Few things in life are inevitable. But British parliamentarians ignoring high-octane and intensely consequential political developments in Ireland is one of them. It seems the news that Sinn Féin is polling at 37 per cent in the Republic, leaving Fine Gael and Fianna Fáil in their dust, has failed to generate so much as a raised eyebrow in Westminster.
What you’re currently feeling is deja vu. In the lead up to the Brexit referendum Northern Ireland was conspicuous in its absence from the national conversation. Boris Johnson was asked about Brexit’s impacts on the peace process in a final debate in 2016. His answer masterfully managed to avoid mentioning Northern Ireland in its entirety, but instead demonstrated his keen interest in the history of the Balkans. It was as characteristically lofty as it was evasive.
Kevin Maguire, an editor at the Daily Mirror, recently complained that he struggled to convince his newspaper to pay heed to the central importance of the Border in the lead up to the vote. The technicalities and details of the Northern Irish question were simply squeezed out by the paper’s editorial focus on immigration and the economy.
The designation of the Border question to a second- or even third-tier issue by campaigners and politicians is less forgivable
In 2019 journalist Peter Oborne expressed his regret at voting Leave, acknowledging he did not understand the reverberations Brexit would have on the region.
Out of the few high-level political interventions before Brexit, few have been treated well by history. Least of all Johnson’s assertion that Border arrangements would remain unchanged. The then home secretary Theresa May pointed out that the possibility of the Border going completely unmodified was “inconceivable”. She experienced that reality at first hand a few years later when, as prime minster, she tried and repeatedly failed to get her Brexit deal – with the much maligned backstop – through parliament.
And what of the other correct but ultimately un-impactful interventions? John Major and Tony Blair emphasised the urgency of protecting Ireland’s fragile peace while on a visit to Derry. It made sense: Blair oversaw the signing of the Good Friday Agreement and Major was prime minister when the IRA called a ceasefire in 1994.

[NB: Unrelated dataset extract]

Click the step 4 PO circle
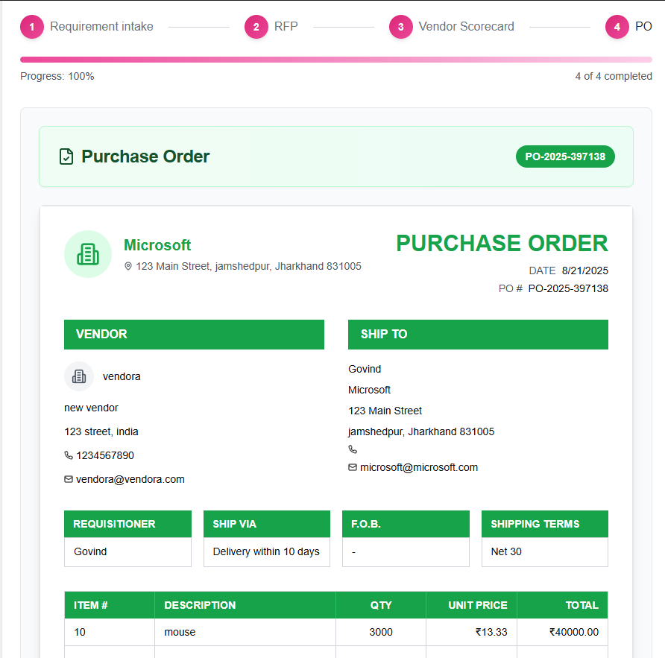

But these were exceptions that proved the rule. The Leave campaign didn’t engage with the question in the knowledge that it was hardly going to bolster its case – one that relied on emotive appeals to Britain’s future freed from the shackles of an oppressive European bureaucracy. And the Remain campaign was too busy making uninspiring economic arguments shorn of any feeling or moving sentiment.
It is the failure to recognise the emergence of yet another non-trivial development in Ireland's political landscape that beggars belief. Were no lessons learned?
The wilful ignorance of Northern Ireland reflected a deeper dismissal of Ireland and its politics – a dismissal that finds its provenance not just in an ignorance of Anglo-Irish history but a failure to recognise the reverberations that domestic Irish politics can wreak on the machinery of Westminster.
None of the above is a particularly new or subtle observation. Northern Ireland was an afterthought and never a deciding issue for the English electorate. That is in many ways understandable – the depth of knowledge or interest required to understand the North’s unique political make-up was simply not there. The designation of the Border question to a second- or even third-tier issue by campaigners and politicians is less forgivable.
But it is the failure to recognise the emergence of yet another non-trivial development in Ireland’s political landscape that beggars belief. Were no lessons learned?
Sinn Féin's non-frivolous growth in popularity (not just a recent phenomenon, of course) is just the latest reincarnation of this foolish Westminster sensibility
There is something anxiety-inducing here: a frequent refusal to acknowledge that what happens here matters there. And several years on from the referendum it seems this disposition has not been modified.
The protocol now (and the backstop shortly prior) has received protracted prominence in the press since it forced itself into the political topography of the UK. But “forced” is the operative word. It seems this is a parliament, media landscape, and Number 10 chronically indisposed to paying attention to what happens just a stone’s throw over the Irish Sea. Rather it creeps up slowly and then asserts itself as a major and often intractable problem once it’s too late.
And Sinn Féin’s non-frivolous growth in popularity (not just a recent phenomenon, of course) is just the latest reincarnation of this foolish Westminster sensibility. Projected to be the largest party in Stormont, the UK might see its first Sinn Féin First Minister. The party could potentially be in power on both sides of the Border within a couple of years. Not much of a whimper of interest has been expressed.
The seeming indifference to these developments is curious for two reasons. In the first instance it could be enormously existentially consequential for the UK, not least when we remember it is accompanied by shifting demographics in the North. But reading the runes on those developments is difficult and fraught with capacity for error.
The second is that even if Sinn Féin’s electoral horse does not come in as predicted, the factors that brought us here are inseparable from the political manoeuvres of Britain as it decided to leave and then navigated its departure from the European Union. Most consequential? Its decision to pursue a hard-as-nails Brexit. This very fact alone should be sufficient evidence to prove the symbiosis between Ireland and the UK’s politics.
But it seems it will take even more to make Ireland’s oldest and closest neighbour pay attention.